Nous sommes invités, aujourd’hui, à participer avec Marie-Madeleine à l’apparition du Seigneur. Cette apparition est certainement la plus tendre de toutes.
A LA MESSE. Le cantique d’entrée est tiré du livre de la Sagesse, et célèbre l’éloquence divine des Apôtres, muets d’abord par la crainte et timides comme des enfants. La Sagesse éternelle en a fait d’autres hommes, et toute la terre a connu par eux la victoire de l’Homme-Dieu. La Collecte nous montre toutes les nations réunies en une seule par la prédication apostolique. Les néophytes ont été admis dans cette unité par leur baptême ; la sainte Église demande à Dieu de les y maintenir par sa grâce.

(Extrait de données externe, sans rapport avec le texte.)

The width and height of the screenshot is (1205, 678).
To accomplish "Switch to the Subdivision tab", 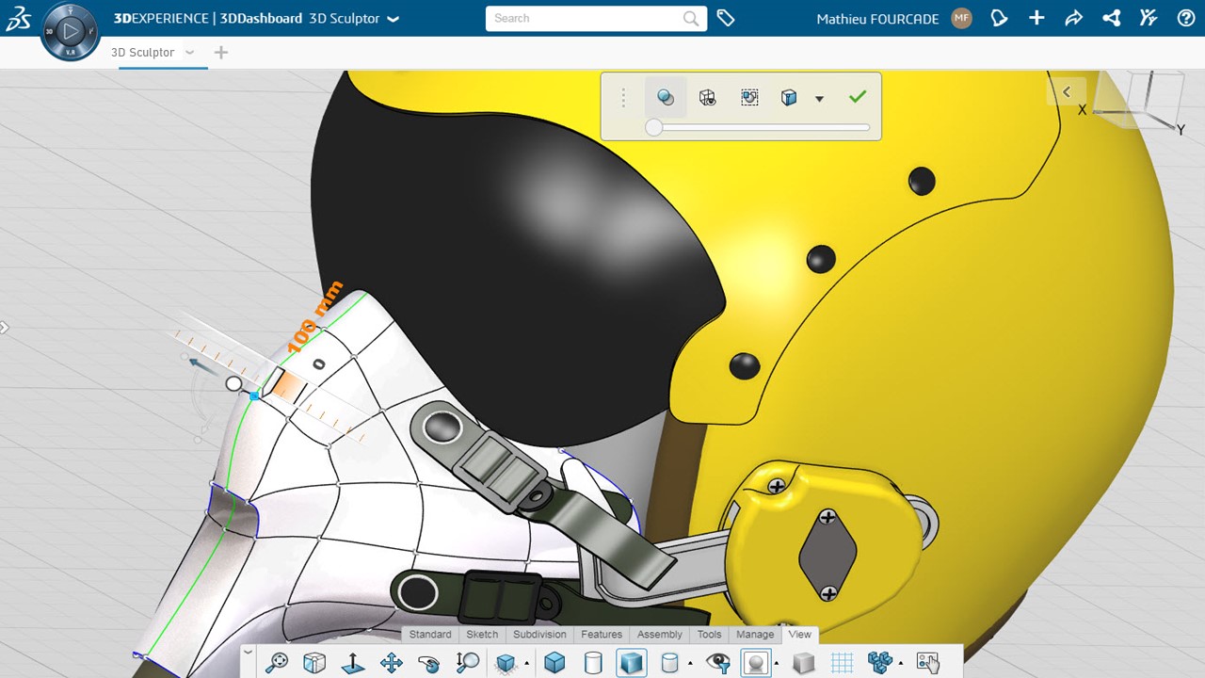I will pyautogui.click(x=539, y=634).
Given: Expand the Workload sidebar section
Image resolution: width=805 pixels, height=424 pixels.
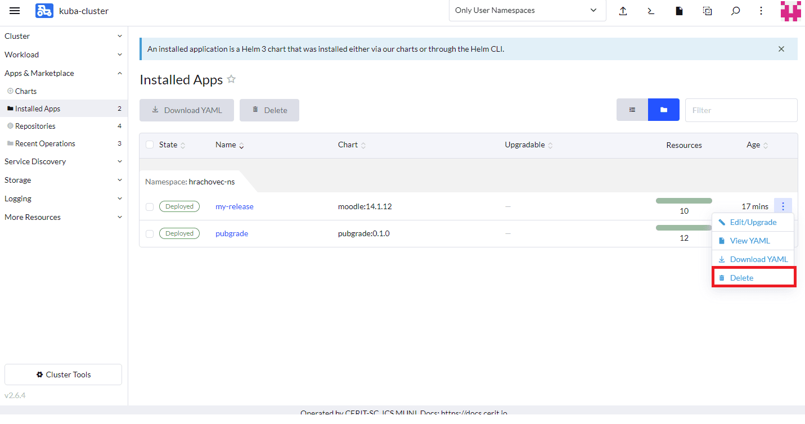Looking at the screenshot, I should click(64, 55).
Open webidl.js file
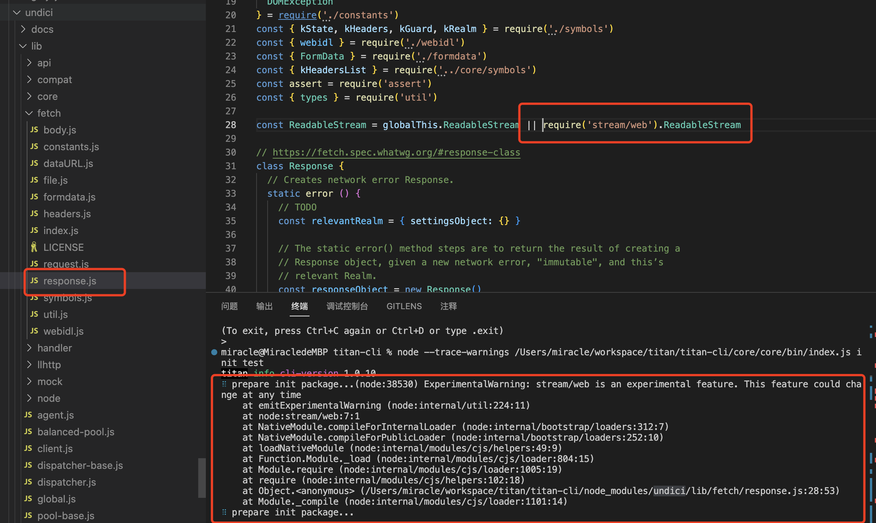 (x=63, y=331)
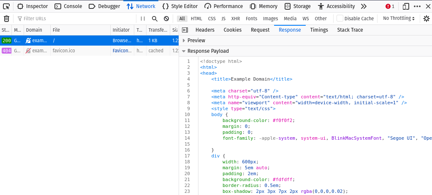Image resolution: width=432 pixels, height=195 pixels.
Task: Filter requests by CSS type
Action: tap(212, 19)
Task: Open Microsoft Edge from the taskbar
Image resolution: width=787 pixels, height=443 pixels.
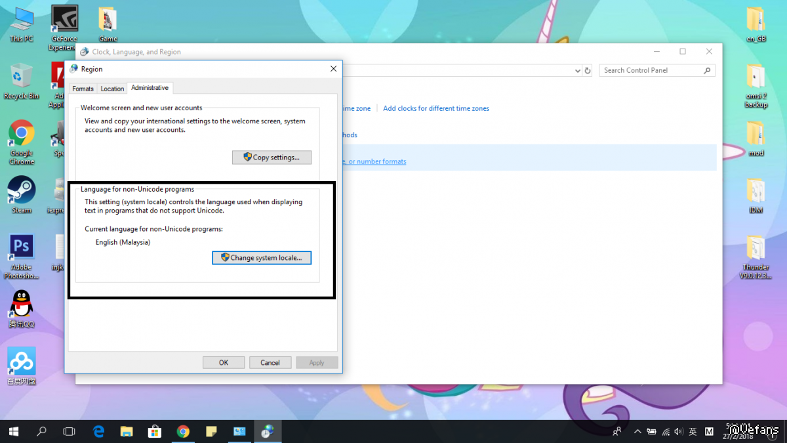Action: 99,431
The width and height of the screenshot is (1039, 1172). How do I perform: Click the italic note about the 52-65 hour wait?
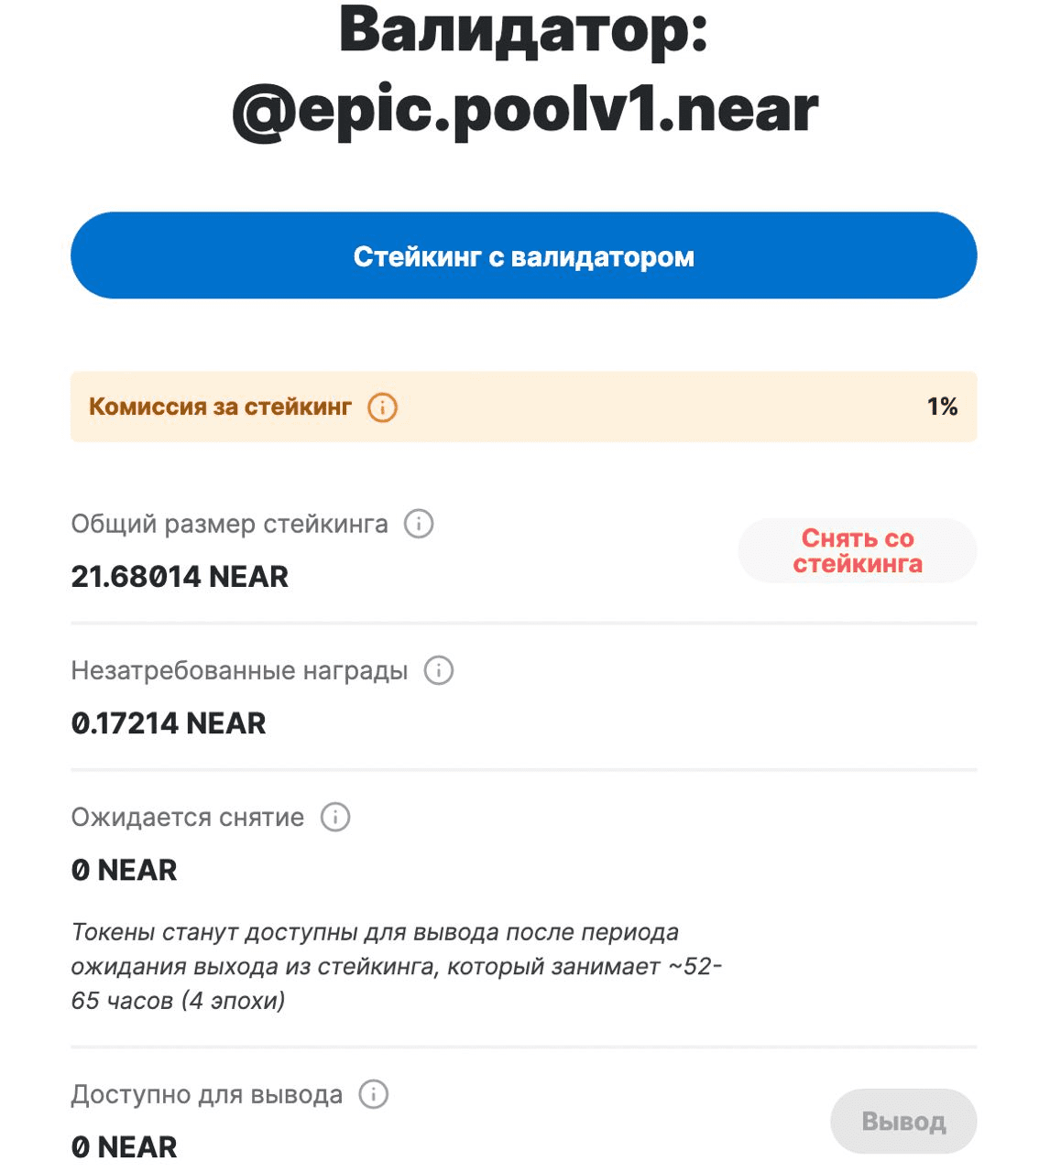396,967
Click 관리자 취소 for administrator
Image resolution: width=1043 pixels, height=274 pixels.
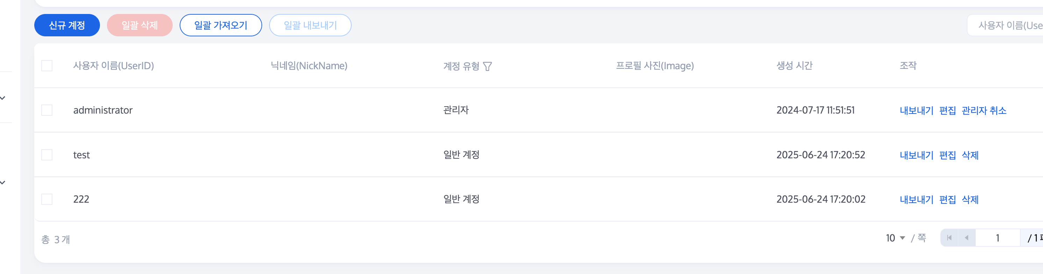pyautogui.click(x=984, y=110)
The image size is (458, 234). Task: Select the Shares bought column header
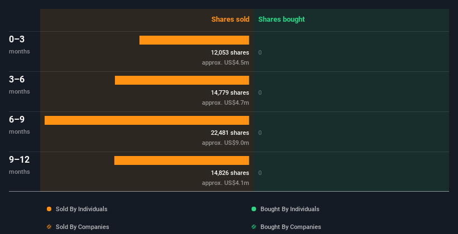pos(281,20)
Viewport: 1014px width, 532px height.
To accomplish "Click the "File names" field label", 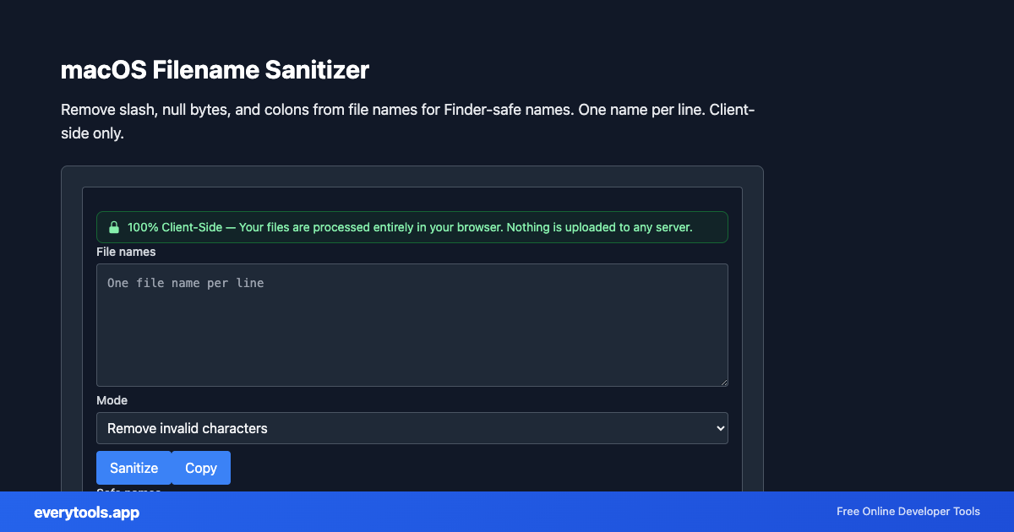I will tap(126, 252).
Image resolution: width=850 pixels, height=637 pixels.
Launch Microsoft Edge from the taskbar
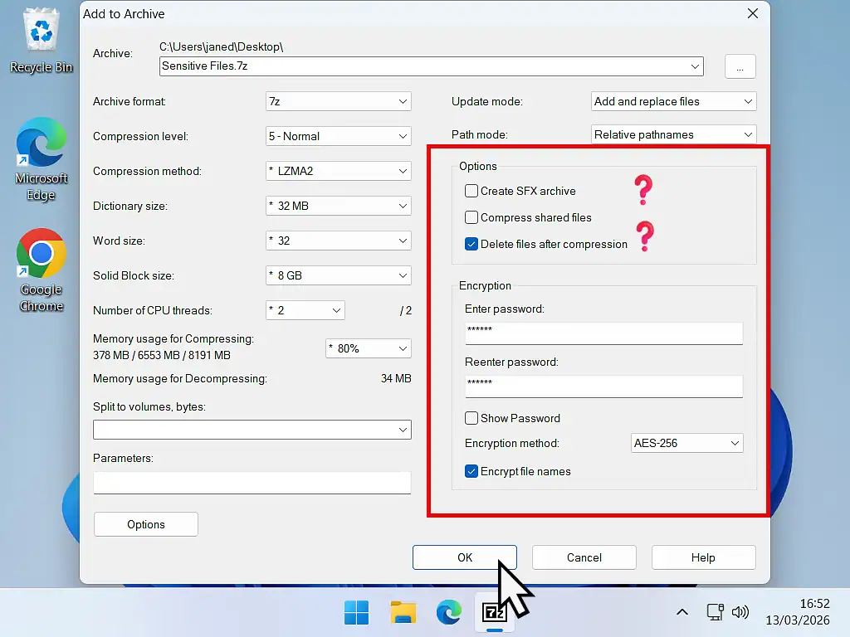[448, 612]
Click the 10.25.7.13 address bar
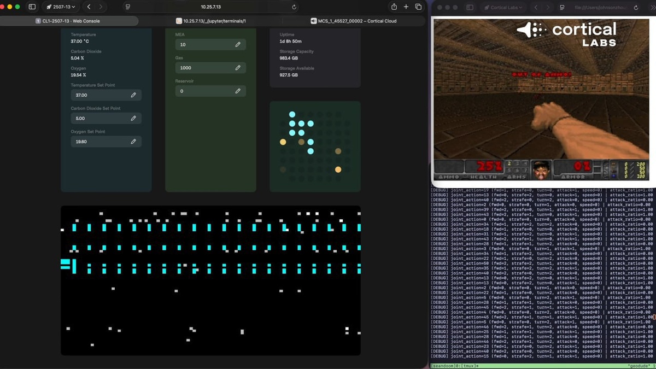The height and width of the screenshot is (369, 656). click(x=211, y=7)
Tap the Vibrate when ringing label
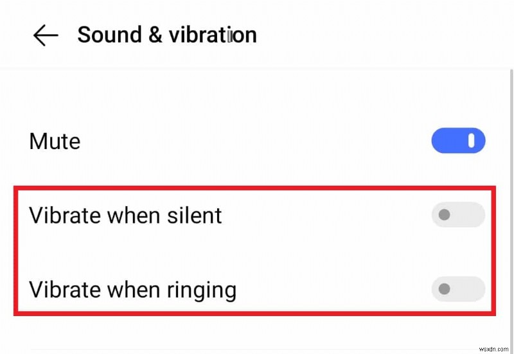Image resolution: width=514 pixels, height=354 pixels. 133,290
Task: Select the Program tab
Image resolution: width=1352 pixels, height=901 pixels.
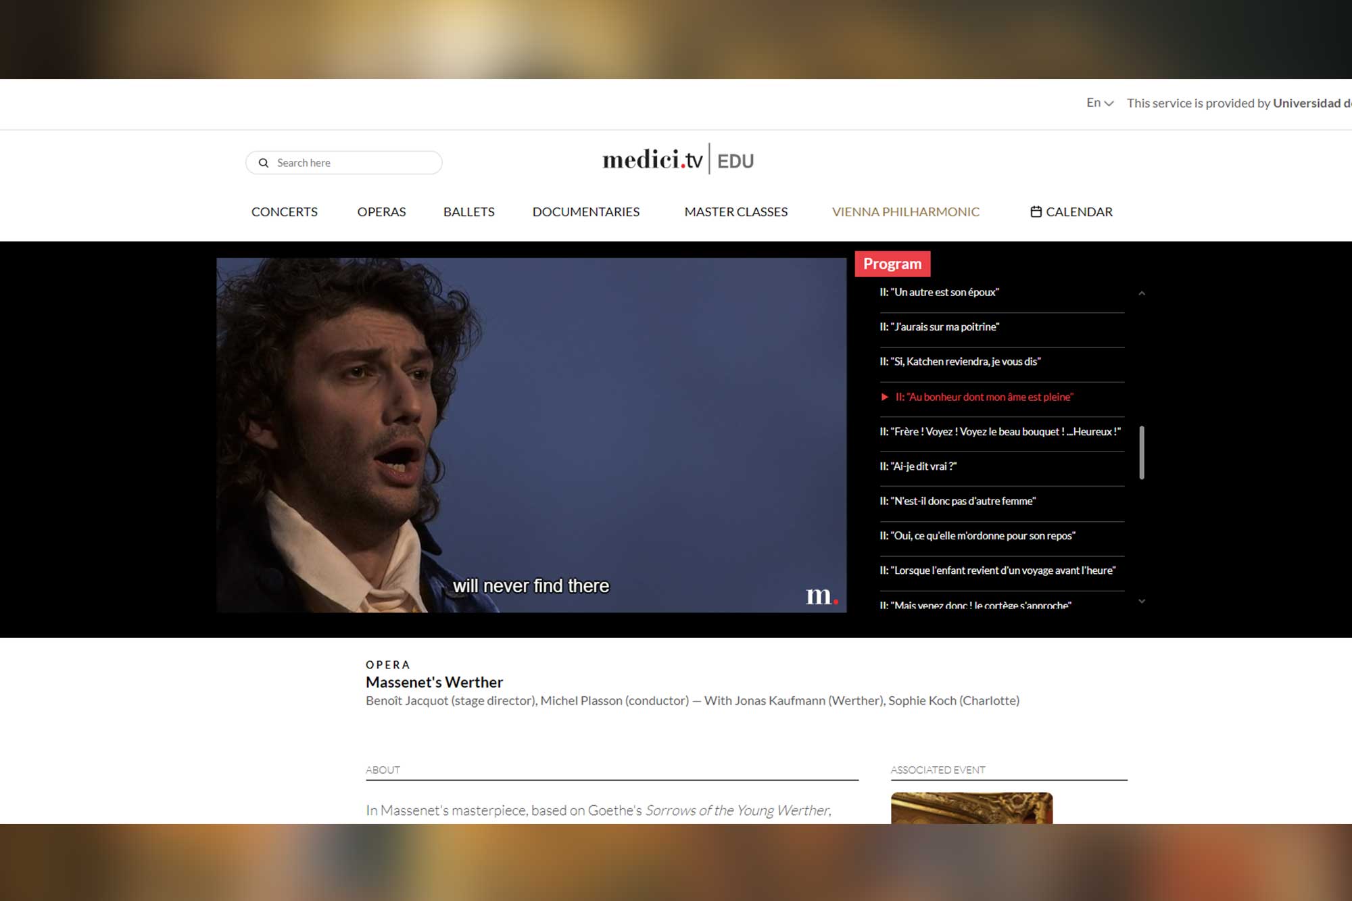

ÉPÎTRE. Ce passage des Actes des Apôtres était destiné à rappeler aux néophytes la sublimité de la grâce qu’ils avaient reçue dans le baptême, et la condition à laquelle ils avaient été régénérés. Dieu avait placé sur leur chemin l’occasion du salut, comme il envoya Philippe sur la route que devait parcourir l’eunuque. Il leur avait inspiré le désir de connaître la vérité, comme il mit dans le cœur de cet officier de la reine d’Éthiopie l’heureuse curiosité qui le conduisit à entendre parler de Jésus-Christ. Mais tout n’était pas consommé encore. Ce païen aurait pu n’écouter qu’avec défiance et sécheresse d’âme les explications de l’envoyé de Dieu, et fermer la porte à cette grâce qui le cherchait ; loin de là, il ouvrait son cœur, et la foi le remplissait. De même ont fait nos néophytes ; ils ont été dociles, et la parole de Dieu les a éclairés ; d’une lumière ils sont montés à une autre, jusqu’à ce que l’Église ait reconnu en eux de véritables disciples de la foi. Alors sont venus les jours de la Pâque, et cette mère des âmes s’est dit à elle-même : « Voici de l’eau, l’eau qui purifie, l’eau qui est sortie du côté de l’Époux ouvert par la lance sur la croix ; qui empêche de les baptiser ? » Et quand ils ont eu confessé que Jésus-Christ est le Fils de Dieu, ils ont été plongés, comme notre Éthiopien, dans la fontaine du salut ; maintenant, à son exemple, ils vont continuer à marcher dans le chemin de la vie, tout remplis de joie ; car ils sont ressuscites avec le Christ, qui a daigné associer les joies de leur nouvelle naissance à celles de son propre triomphe.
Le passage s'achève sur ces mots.